CORAM:HON'BLE MR. JUSTICE VIJENDER SINGH MALIK Present:- Mr. Vaneet Soni, Advocate
for the petitioner.
Mr. Sagar Deswal, AAG Haryana.
Mr. Sanjay Mittal, Advocate
for respondent No.2.
VIJENDER SINGH MALIK, J.
Kanwar Singh, the complainant has brought this petition under the provisions of section 439(2) of the Code of Criminal Procedure with a prayer for cancellation of regular bail granted to Sandeep-respondent No.2 by the court of Additional Sessions Judge (Fast Track Court), Narnaul vide order dated 9.9.2011 in a case registered by way of FIR No. 193 dated 22.8.2011 at Police Station Nangal Chaudhary, District Mahendergarh for an offence punishable under sections 354 and 506 IPC, to which sections 366-A, 376 and 511 IPC were added lateron.
Learned counsel for the petitioner has submitted that only 19 days after the arrest, respondent No.2 has been granted regular bail by the Additional Sessions Judge(Fast Track Court), Narnaul. He has Crl. Misc. No. M-33115 of 2011 2 submitted that it has been a case of attempt to commit rape and so it was a serious case and the court should not have granted bail to respondent No.2. He has further submitted that learned Additional Sessions Judge(Fast Track Court), Narnaul has himself noticed the opinion of the doctor with regard to the prosecutrix that possibility of assault upon her could not be ruled out. He has submitted that in such a serious case bail was granted to respondent no.2. only after 19 days of his arrest.
Learned counsel for respondent no.2 has, however, submitted that there was no case against respondent no.2 for the offence of attempt to commit rape. According to him, the only case against him was of assault with intent to outrage the modesty of the prosecutrix. He has submitted that the said offence is bailable.
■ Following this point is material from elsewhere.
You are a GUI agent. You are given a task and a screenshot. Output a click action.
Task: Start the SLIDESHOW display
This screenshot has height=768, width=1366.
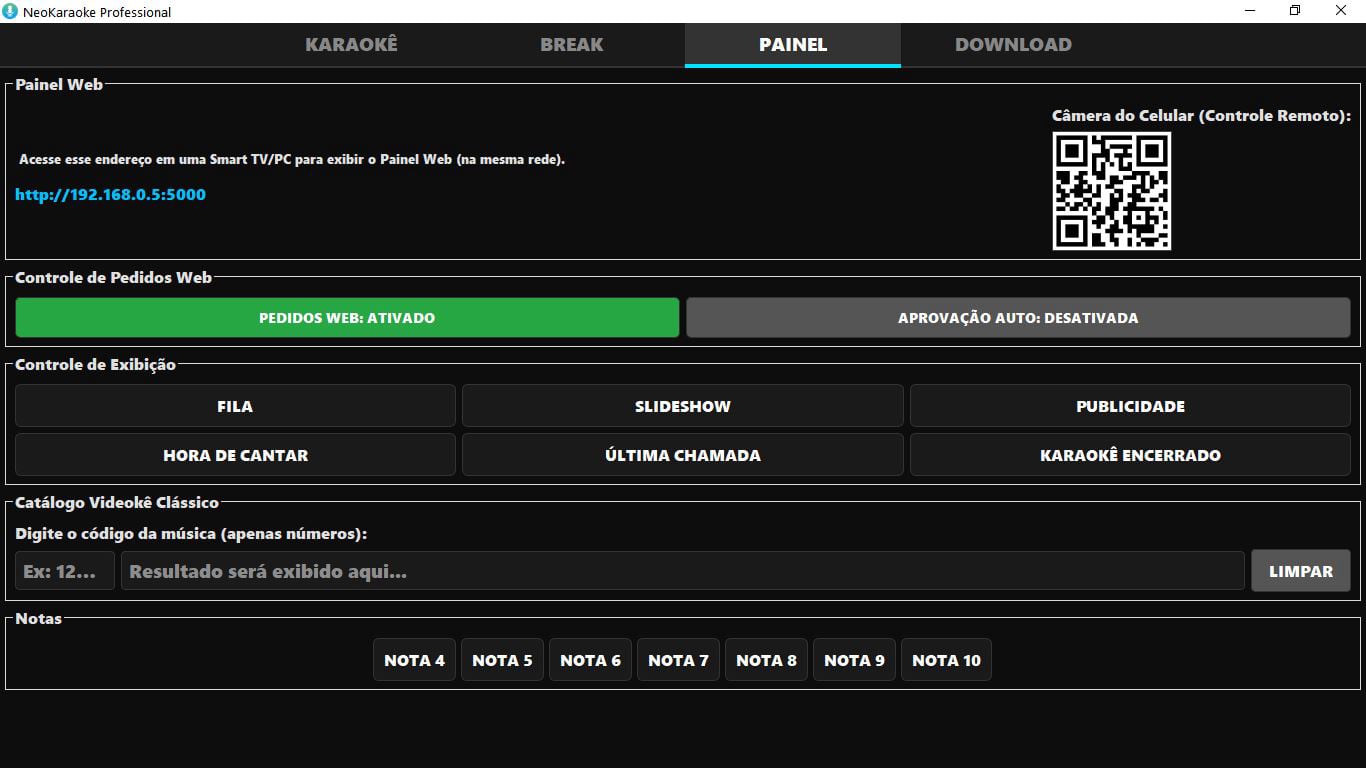tap(682, 406)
He has moreover submitted that offence under section 366-A was not committed in this case because in a case punishable under the aforesaid section, the procuration of the girl should be with intent or knowledge that the girl is likely to be forced or seduced to illicit intercourse with another person. According to him, the ingredients of this offence are missing in this case.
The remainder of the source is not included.